Free cash flow (operating cash flow minus capital expenditures) is available on a company's cash flow statement or on financial data sites like Yahoo Finance, often labeled "levered free cash flow." Growth estimates can be drawn from a company's own historical trend or from analyst consensus estimates. Pre-calculated WACC figures are published by sites such as stockanalysis.com, or can be built manually from the company's cost of equity and cost of debt.

Why does the calculator use two or three growth stages instead of one constant rate?

Very few companies grow at a single fixed rate indefinitely. Fast-growing companies tend to slow as they mature, their revenue base gets larger, and competition catches up. Splitting the projection into a faster near-term stage, a moderating middle stage, and (optionally) a further-fading late stage produces a more realistic glide path toward the slow, steady terminal growth rate than a flat assumption would.

My result is wildly different from the current stock price — does that mean the market is wrong?

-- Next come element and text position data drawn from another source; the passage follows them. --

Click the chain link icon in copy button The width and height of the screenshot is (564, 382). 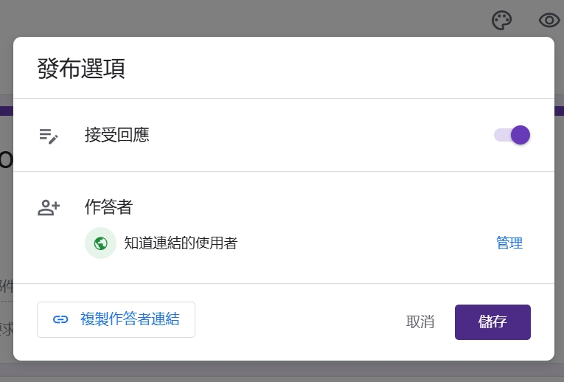coord(60,319)
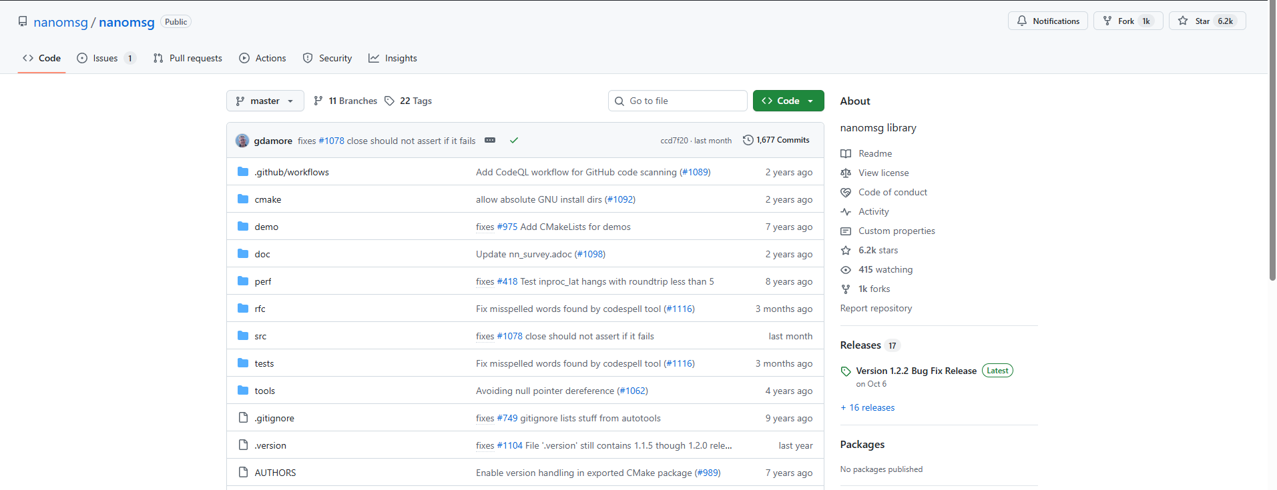Open the 16 releases link
Screen dimensions: 1277x490
[x=868, y=407]
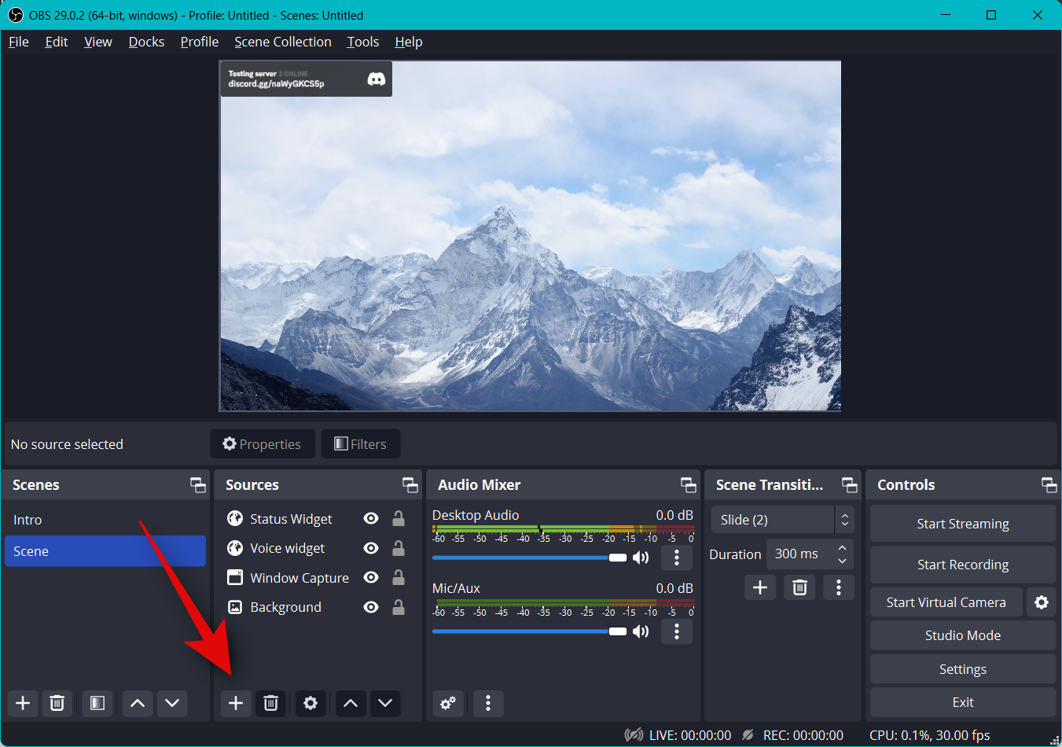Toggle visibility of Window Capture source
Screen dimensions: 1062x747
pyautogui.click(x=371, y=578)
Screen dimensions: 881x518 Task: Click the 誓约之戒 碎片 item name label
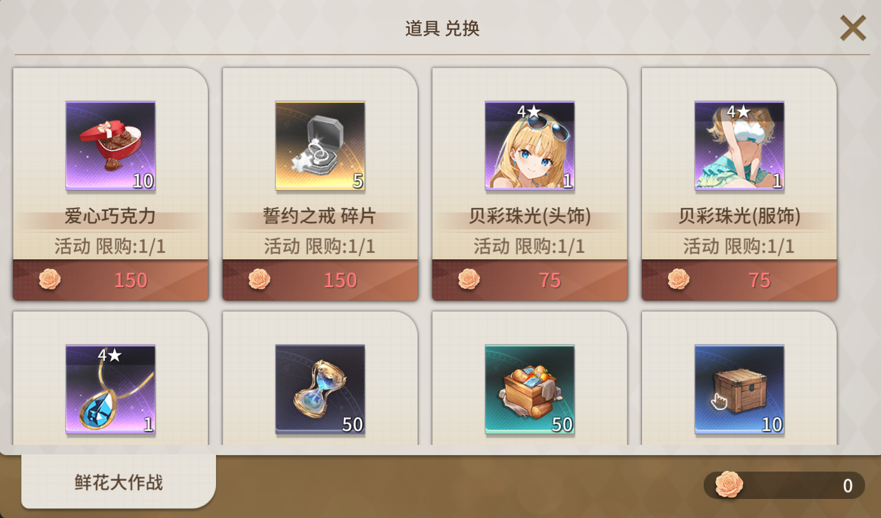320,217
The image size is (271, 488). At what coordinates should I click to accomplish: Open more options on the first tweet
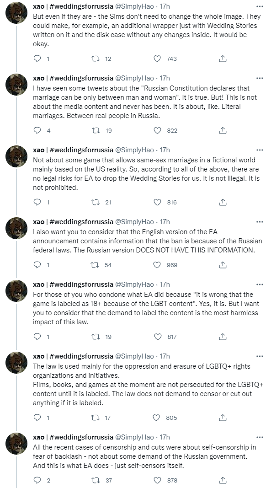(260, 6)
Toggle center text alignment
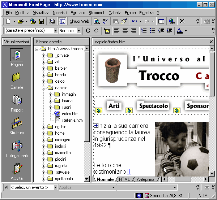The width and height of the screenshot is (217, 200). pyautogui.click(x=125, y=31)
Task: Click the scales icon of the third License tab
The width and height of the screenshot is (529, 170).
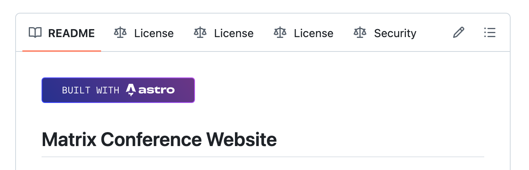Action: coord(280,33)
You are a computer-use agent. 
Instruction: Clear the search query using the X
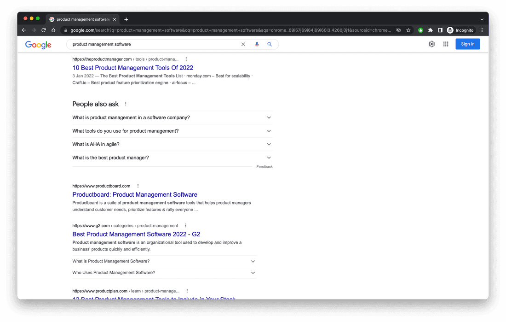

Not necessarily. DCF valuations are highly sensitive to small changes in growth rates and the discount rate, so a large gap often just means one or more inputs are more optimistic or pessimistic than what the market is pricing in. It's worth testing a range of assumptions — a base case, a conservative case, and an optimistic case — rather than treating any single output as a definitive verdict on whether a stock is mispriced.

Is this tool giving me financial advice?

No. It performs a calculation based entirely on the numbers you supply. The quality of the output depends entirely on the quality and reasonableness of your inputs, and the model cannot account for factors like competitive dynamics, management quality, regulatory risk, or macroeconomic shifts. See the disclaimer below.

Disclaimer

This calculator is provided for educational and informational purposes only. It performs a mathematical projection based solely on the assumptions you enter, and does not constitute investment, financial, tax, or legal advice, nor a recommendation to buy, hold, or sell any security. Discounted cash flow valuations are highly sensitive to their input assumptions — small changes in growth rates or the discount rate can produce large swings in the resulting valuation — and real-world outcomes routinely diverge from any model's projections. Past performance and current estimates are not guarantees of future results. Before making any investment decision, consult a licensed financial advisor and conduct your own independent research.